Re: Thread Safety Analysis and the Linux kernel

public inbox for linux-toolchains@vger.kernel.org
 help / color / mirror / Atom feed

From: Peter Zijlstra <peterz@infradead.org>
To: "Puchert, Aaron" <aaron.puchert@sap.com>
Cc: Marco Elver <elver@google.com>,
	Aaron Ballman <aaron@aaronballman.com>,
	"linux-toolchains@vger.kernel.org"
	<linux-toolchains@vger.kernel.org>,
	"llvm@lists.linux.dev" <llvm@lists.linux.dev>,
	Bart Van Assche <bvanassche@acm.org>,
	"Paul E. McKenney" <paulmck@kernel.org>,
	Boqun Feng <boqun.feng@gmail.com>
Subject: Re: Thread Safety Analysis and the Linux kernel
Date: Fri, 7 Mar 2025 09:52:04 +0100	[thread overview]
Message-ID: <20250307085204.GJ16878@noisy.programming.kicks-ass.net> (raw)
In-Reply-To: <DB7PR02MB3626056525E95B643D87CBC4E7CA2@DB7PR02MB3626.eurprd02.prod.outlook.com>

On Thu, Mar 06, 2025 at 11:14:21PM +0000, Puchert, Aaron wrote:

> So it boils down to
> 
> if (expr)
> 	acquire(mutex);
> do_something();
> if (expr)
> 	release(mutex);
> 
> If the "do_something()" block is rather short, as in the second example, it might also be an alternative to write:
> 
>          if (parent) {
>                  device_lock(parent);
>                  device_release_driver(dev);
>                  device_unlock(parent);
>          } else {
>                  device_release_driver(dev);
>          }
> 
> In any event, since the lock is only conditionally held, the block
> cannot require the mutex. So we can't be trying to satisfy
> "guarded_by" or "requires" attributes. We're just trying to avoid
> warnings about conditionally held capabilities. So at this point you
> might also be using "no_thread_safety_analysis". That's what we have
> typically done when we had this pattern.
> 
> > And I think we can expect a fair amount of resistance from maintainers
> > if we're going to go around rewriting their -- perfectly fine code,
> > thank you very much -- to please a static analyzer :/
> 
> I think there are some good arguments outside of the static analyzer.
> The pattern repeats the "if (expr)", and especially if "expr" is a bit
> more complex, this can be a source of errors:
> 
>                  if (!prog->sleepable)
>                          rcu_read_lock();
>  
>                  // ...
>  
>                  if (prog->sleepable)
>                          rcu_read_unlock();
> 
> This might slip through in a review, and could easily happen by
> copy-and-paste. (Of course you'll notice when testing this.) If you
> build some kind of conditional scope, it might look like this:
> 
>         scoped_conditional_guard (<rcu lock>, !prog->sleepable) {
>                 // ...
>         }
> 
> Another aspect is that even if the condition is symbolically the same,
> its value might change between locking and unlocking. If you write the
> condition once and evaluate it once, you can exclude both sources of
> errors.

Yeah, so IIRC I once proposed a guard that takes a NULL pointer to mean
not take the lock, but people had a bit of a fit.

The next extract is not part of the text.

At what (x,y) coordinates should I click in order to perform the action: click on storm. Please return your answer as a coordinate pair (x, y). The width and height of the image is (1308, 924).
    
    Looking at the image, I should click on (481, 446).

It would've allowed writing the thing like:

	{
		guard(device)(parent);
		device_release_driver(dev);
	}

Anyway, yes I mostly agree, but this isn't necessarily code I have much
to say over. And while I can argue with the relevant maintainers, at
some point its their call if they are willing to accept a code change.

> > One of the more common patterns that I've talked about with Marco is
> > where modification requires two locks, while access requires either
> > lock.
> > 
> > The current __guarded_by() annotation cannot express this.
> > 
> > One possible way would be to construct a fake / 0-size capability
> > structure and have each of these locks acquire it in 'shared' mode (but
> > then you run into the recursion thing) and have a special annotation
> > that upgrades it to exclusive.
> > 
> > [...]
> > 
> > I would much rather write something like:
> > 
> > struct task_struct {
> >         raw_spinlock_t pi_lock;
> > 
> >         cpumask_t       cpus_allowed __guarded_by(pi_lock, rq->__lock);
> > }
> 
> There were ideas to support arbitrary Boolean expressions, but they
> wouldn't have allowed different expressions for read and write. So
> this would have been both too broad and not broad enough for your use
> case.

Right, that would work if you then also introduce __guarded_shared_by()
to express the requirements for access, it then becomes:

	cpumask_t	cpus_allowed __guarded_by(pi_lock && rq->__lock)
				     __guarded_shared_by(pi_lock || rq->__lock);

Which is a little more verbose over all, but entirely more flexible.

+- naming, I'm occasionally rubbish at naming :-)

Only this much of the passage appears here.